Though relaxation topped my priority list, exploring the state's natural beauty had its appeal. We went horseback riding through Daniel Boone National Forest. You can also raft the Cumberland Plateau. The rim of the gorge, which is lined by sandstone boulders, is visible from the river.

''The first place we paddle to is the foot of Cumberland Falls," says Dania Egedi, part owner and guide of Sheltowee Trace Outfitters. ''You can feel the power of the water coming down. Some of the things we see on the river you just can't see when you're in the car, like the sheer rock boulders, high cliff lines, and 10 miles into the trip, we hit the backwaters of Lake Cumberland."

Cumberland Falls, an inspiring 125 feet wide, boasts a ''moonbow," a nighttime rainbow that hovers above the falls. One of only two predictable moonbows in the world (the other is Victoria Falls, on the border of Zambia and Zimbabwe), you can see the phenomenon three days before and after a full moon. Kentucky State Parks offers a brochure that outlines possible dates each year.
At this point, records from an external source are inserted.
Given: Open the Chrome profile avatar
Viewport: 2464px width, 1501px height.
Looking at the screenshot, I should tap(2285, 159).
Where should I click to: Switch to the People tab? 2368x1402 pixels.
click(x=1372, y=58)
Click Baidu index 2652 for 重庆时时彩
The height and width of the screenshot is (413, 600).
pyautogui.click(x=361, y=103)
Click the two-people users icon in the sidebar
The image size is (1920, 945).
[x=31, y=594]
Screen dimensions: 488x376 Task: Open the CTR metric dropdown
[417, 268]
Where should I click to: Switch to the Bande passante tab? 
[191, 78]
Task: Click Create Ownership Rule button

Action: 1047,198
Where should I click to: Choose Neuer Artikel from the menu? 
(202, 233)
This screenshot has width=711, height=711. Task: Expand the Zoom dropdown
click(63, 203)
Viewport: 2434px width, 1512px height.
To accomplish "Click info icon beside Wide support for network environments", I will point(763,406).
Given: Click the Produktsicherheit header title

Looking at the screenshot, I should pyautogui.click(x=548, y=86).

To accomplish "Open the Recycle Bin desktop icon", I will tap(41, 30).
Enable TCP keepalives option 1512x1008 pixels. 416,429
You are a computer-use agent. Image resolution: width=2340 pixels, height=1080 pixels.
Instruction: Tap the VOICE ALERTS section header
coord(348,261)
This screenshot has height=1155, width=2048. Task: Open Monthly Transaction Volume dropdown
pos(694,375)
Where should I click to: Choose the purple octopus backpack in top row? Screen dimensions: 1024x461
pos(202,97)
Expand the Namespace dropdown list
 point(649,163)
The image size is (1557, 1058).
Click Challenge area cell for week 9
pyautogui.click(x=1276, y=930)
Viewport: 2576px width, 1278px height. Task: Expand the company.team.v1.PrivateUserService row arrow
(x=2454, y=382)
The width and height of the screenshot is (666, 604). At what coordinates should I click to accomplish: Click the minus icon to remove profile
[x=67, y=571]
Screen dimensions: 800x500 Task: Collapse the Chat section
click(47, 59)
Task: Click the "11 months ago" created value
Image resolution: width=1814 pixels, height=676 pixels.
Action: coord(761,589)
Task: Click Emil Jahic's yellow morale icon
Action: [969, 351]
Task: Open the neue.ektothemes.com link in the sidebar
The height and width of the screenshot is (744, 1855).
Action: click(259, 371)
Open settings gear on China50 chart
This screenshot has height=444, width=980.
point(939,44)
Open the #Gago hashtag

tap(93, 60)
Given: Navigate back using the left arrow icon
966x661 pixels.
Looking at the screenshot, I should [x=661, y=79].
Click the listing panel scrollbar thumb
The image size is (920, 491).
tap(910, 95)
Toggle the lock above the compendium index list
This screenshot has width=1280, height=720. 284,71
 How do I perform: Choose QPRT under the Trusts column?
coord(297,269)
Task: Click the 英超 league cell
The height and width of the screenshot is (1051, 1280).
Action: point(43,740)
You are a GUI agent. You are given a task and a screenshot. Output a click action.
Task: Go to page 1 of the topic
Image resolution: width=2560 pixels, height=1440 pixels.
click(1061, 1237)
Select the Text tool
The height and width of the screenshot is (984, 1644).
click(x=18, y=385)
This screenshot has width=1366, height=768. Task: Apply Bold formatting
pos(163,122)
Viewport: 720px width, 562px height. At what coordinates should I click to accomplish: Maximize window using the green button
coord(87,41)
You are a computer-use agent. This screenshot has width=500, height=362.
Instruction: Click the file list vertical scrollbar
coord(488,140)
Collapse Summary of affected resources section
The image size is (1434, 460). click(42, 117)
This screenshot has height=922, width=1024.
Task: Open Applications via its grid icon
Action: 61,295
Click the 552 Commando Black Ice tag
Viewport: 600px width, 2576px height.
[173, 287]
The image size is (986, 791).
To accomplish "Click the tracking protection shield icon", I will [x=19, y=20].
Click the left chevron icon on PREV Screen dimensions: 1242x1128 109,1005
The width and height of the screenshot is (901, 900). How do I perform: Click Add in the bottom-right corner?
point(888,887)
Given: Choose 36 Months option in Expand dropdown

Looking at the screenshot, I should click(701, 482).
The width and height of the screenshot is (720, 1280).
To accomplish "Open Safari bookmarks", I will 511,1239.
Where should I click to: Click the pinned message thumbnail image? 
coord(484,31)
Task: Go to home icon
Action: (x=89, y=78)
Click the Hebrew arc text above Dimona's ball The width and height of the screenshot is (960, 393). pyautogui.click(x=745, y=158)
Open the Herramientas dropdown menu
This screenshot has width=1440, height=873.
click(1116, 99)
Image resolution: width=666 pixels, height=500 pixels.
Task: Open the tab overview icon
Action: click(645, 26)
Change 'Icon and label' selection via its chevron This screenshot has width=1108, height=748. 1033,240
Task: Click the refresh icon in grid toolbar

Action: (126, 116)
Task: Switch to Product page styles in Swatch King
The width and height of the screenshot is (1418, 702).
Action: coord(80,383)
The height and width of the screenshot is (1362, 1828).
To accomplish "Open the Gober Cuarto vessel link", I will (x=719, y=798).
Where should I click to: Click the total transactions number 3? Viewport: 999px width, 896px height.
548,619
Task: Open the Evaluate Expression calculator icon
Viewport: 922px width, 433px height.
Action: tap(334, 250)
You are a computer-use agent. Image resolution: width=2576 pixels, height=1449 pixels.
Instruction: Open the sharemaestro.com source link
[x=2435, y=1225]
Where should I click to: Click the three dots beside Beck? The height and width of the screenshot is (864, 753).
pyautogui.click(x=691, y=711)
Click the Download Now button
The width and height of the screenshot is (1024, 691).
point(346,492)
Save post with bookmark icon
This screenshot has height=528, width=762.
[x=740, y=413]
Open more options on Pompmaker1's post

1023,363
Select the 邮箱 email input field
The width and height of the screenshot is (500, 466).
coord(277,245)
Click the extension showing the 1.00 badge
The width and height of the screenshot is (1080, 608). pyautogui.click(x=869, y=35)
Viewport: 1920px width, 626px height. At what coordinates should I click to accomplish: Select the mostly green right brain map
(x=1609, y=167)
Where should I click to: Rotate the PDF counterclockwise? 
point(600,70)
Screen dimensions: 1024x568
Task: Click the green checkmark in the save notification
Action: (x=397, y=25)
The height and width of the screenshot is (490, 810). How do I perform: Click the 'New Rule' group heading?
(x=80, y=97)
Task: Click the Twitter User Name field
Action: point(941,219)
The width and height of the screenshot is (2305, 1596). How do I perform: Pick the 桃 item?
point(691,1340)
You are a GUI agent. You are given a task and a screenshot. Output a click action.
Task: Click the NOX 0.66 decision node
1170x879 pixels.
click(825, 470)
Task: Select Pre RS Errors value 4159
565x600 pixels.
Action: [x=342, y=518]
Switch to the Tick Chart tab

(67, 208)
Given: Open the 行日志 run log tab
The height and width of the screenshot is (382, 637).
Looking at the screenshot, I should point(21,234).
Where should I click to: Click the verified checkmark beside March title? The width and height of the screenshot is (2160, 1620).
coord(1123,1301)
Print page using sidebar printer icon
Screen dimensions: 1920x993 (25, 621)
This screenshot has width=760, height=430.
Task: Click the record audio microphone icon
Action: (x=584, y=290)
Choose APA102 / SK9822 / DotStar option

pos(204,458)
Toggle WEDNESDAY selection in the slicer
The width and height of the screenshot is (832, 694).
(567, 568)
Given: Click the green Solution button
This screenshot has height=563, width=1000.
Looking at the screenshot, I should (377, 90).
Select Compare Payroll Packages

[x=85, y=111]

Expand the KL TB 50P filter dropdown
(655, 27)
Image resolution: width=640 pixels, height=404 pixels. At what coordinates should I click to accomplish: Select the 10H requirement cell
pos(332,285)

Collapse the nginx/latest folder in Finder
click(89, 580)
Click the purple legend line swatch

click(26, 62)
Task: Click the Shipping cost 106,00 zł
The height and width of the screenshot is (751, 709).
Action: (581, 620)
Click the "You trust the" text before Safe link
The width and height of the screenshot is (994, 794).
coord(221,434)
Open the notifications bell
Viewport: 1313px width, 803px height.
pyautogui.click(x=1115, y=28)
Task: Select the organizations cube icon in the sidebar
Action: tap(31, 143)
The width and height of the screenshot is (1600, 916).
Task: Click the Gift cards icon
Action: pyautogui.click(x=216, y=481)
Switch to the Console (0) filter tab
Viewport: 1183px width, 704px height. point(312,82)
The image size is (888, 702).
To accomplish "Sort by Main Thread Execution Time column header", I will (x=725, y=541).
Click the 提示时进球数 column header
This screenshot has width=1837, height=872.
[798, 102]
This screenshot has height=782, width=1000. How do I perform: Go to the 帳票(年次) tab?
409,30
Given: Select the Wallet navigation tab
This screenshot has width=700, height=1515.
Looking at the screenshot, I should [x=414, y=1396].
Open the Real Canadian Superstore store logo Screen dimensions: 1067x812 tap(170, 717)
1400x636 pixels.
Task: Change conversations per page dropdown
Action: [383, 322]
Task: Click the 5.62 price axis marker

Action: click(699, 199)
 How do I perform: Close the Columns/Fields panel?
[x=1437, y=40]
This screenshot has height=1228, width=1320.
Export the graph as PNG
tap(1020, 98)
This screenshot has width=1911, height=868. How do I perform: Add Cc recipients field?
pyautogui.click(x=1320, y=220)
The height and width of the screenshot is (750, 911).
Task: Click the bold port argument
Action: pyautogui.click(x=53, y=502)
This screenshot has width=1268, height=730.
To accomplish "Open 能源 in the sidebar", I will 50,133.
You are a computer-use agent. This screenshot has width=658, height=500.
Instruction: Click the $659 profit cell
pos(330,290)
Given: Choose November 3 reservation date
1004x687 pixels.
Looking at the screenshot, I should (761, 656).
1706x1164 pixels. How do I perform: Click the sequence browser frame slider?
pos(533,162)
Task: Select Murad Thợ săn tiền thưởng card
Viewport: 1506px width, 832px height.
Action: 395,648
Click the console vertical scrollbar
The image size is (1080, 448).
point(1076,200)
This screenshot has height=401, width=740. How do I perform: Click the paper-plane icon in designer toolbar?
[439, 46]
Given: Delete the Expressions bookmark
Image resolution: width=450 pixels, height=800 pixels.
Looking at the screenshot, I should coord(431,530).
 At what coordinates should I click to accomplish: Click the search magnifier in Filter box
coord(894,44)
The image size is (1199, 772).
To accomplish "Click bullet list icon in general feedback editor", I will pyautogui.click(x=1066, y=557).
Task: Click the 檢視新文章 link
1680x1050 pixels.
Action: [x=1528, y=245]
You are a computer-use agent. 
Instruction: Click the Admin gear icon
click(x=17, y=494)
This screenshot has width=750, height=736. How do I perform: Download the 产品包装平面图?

Nearby, DuPont Lodge, built in 1941, is a quaint place for a taste of Kentucky. ''We're told our catfish are the best our guests have tasted," said Lisa Davis, Cumberland Falls State Resort Park manager, ''but we're trying to balance out the down-home fried favorites with healthier choices."

This area, like much of the state, is dry, but in Somerset, Picasso's Bistro, which looks out over the lake, is one of a handful of restaurants licensed to serve alcohol. ''We try to be a one-stop diner for tourists and locals," said Steven Morris, part owner, floor manager, and chef. ''You could order a grilled cheese sandwich or filet mignon and have your choice of exactly the right wine to go with it."

On the last day of our journey, we rose early to enjoy our final sunrise on the lake. After a leisurely cruise back to the marina, we gathered up our belongings and stepped ashore. We looked at each other a little sadly when we handed in the key. When we want to escape again, we'll point our compass toward Kentucky.